My wife and I bought a house just a few weeks ago. Just yesterday we received a notice from our mortgage company that our house is in a Special Hazard Flood Zone and we are required to purchase flood insurance. I did some research, and it turns out that the city knew about this upcoming “re-zoning” from FEMA back in 09/10 – 1 month before the previous owner purchased the house, so he should have known about this and disclosed it.
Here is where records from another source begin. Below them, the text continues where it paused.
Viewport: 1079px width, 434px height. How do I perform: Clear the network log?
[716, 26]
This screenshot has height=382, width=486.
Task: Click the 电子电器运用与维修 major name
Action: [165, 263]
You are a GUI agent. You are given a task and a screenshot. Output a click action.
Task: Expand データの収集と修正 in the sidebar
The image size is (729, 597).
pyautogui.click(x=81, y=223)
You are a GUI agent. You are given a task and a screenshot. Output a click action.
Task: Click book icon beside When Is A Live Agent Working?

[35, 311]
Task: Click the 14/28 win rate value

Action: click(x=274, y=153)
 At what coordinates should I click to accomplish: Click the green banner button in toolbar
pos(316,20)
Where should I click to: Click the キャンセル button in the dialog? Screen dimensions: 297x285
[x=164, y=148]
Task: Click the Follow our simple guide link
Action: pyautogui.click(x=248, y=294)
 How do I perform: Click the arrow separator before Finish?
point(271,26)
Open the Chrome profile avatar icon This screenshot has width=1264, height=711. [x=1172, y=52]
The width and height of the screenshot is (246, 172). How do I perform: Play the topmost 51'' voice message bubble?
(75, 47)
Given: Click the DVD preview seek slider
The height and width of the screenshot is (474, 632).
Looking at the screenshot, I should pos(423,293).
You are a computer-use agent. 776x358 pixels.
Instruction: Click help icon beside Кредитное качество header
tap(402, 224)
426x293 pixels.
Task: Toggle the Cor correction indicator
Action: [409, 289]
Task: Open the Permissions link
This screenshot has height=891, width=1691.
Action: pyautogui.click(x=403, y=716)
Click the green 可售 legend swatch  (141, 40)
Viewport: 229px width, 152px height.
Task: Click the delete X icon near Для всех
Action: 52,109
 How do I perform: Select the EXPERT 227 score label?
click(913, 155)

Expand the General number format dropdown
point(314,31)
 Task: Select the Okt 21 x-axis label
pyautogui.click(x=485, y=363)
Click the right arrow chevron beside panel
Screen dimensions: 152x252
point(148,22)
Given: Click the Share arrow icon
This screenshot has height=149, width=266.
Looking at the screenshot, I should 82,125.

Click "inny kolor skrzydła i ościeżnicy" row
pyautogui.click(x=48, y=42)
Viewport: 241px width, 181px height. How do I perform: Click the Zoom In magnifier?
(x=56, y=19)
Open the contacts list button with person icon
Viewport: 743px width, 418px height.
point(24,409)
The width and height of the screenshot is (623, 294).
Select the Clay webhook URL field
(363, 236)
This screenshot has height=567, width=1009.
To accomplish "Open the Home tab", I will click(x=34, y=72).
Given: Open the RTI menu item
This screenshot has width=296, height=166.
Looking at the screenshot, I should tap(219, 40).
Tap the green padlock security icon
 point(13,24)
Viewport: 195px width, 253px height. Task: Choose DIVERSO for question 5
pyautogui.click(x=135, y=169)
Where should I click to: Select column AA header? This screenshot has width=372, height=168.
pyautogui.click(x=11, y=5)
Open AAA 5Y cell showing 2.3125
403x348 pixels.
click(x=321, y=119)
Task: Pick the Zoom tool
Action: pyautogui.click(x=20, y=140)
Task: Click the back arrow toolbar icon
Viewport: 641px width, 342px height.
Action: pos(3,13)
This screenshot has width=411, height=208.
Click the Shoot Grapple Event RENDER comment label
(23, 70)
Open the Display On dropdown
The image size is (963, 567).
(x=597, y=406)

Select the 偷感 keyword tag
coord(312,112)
Are there any legal ramifications if he lied on the disclosure form (i.e. can we sue him for the initial cost of the insurance, etc.)?

Asked on May 3, 2011 under Real Estate Law, Ohio

Answers:

S.L,. Member, California Bar / FreeAdvice Contributing Attorney

Answered 10 years ago | Contributor

You could sue the seller for fraud.  Fraud is the misrepresentation of a material fact made with knowledge of its falsity with the intent to induce your reliance on which you justifiably relied to your detriment.

Fraud is also the nondisclosure of a material fact by the seller which the buyer could not have reasonably discovered.

Your damages (monetary compensation you are seeking in your lawsuit) would be either the benefit-of-the- bargain or out-of -pocket loss.

Benefit-of-the-bargain means that a defrauded purchaser may recover the difference between the real and the represented value of the property purchased regardless of the fact that your actual loss may have been less.  Benefit-of-the- bargain is the difference between what you paid and what you should have paid had you known about the Special Hazard Flood Zone.

Out-of-pocket-loss for fraudulent misrepresentation permits recovery of the difference between the price paid and the actual value of the property acquired.

Your damages should include the flood insurance.